Extract:
==*==

9:36 a.m.
July 24, 2002
receiving dept., 3 a.m.
staff cuts have socked up the overage
directives are posted.
no callbacks, complaints.
everywhere is calm.
This has been the worst week of my life. The invincibility that I felt just 3 or 4 weeks ago is gone, and my depression and overall overwhelmedness is totally gone.
Hong Kong is present
Taipei awakes
all talk of circadian rhythm
It's happened forever, really. In first grade my summertime depression was so crippling I went to a psychiatrist. Every summer I hit this cycle, but this summer... this one's different.
I see today with a newsprint fray
my night is colored headache gray
daysleeper
daysleeper
This summer has been overwhelming and awful. My schedule clicks so well that there's no downtime. The vacation comes very late in the break. Work is every day, making me lose sleep and skip any allday plans. Worse yet, there's nothing that can relax me. It took a very long time to find anything that would interest me for a long enough time to calm down, and I see that lasting for a week or two, if not less.

==*==

Data shown:
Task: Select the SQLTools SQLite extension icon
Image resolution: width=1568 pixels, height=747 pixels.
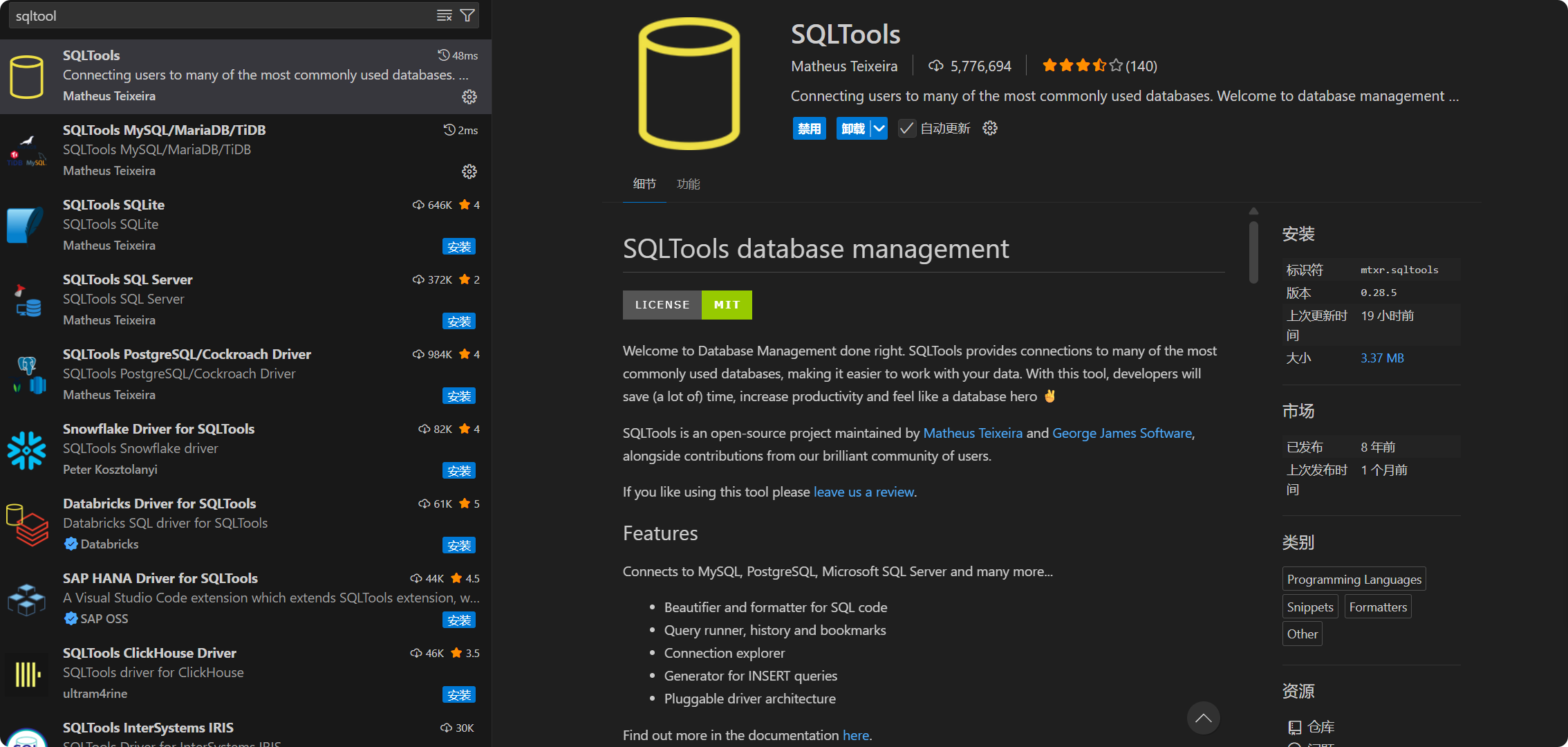Action: pyautogui.click(x=26, y=225)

==*==

To be done:
A – In the journal entry, what happened because of the writer's summertime depression in first grade?
B – Please copy the journal entry word for word, starting at the words "July 24, 2002" and ending after "is totally gone.".

Per-task answers:
A – It was so crippling that the writer went to a psychiatrist.

B –
July 24, 2002
receiving dept., 3 a.m.
staff cuts have socked up the overage
directives are posted.
no callbacks, complaints.
everywhere is calm.
This has been the worst week of my life. The invincibility that I felt just 3 or 4 weeks ago is gone, and my depression and overall overwhelmedness is totally gone.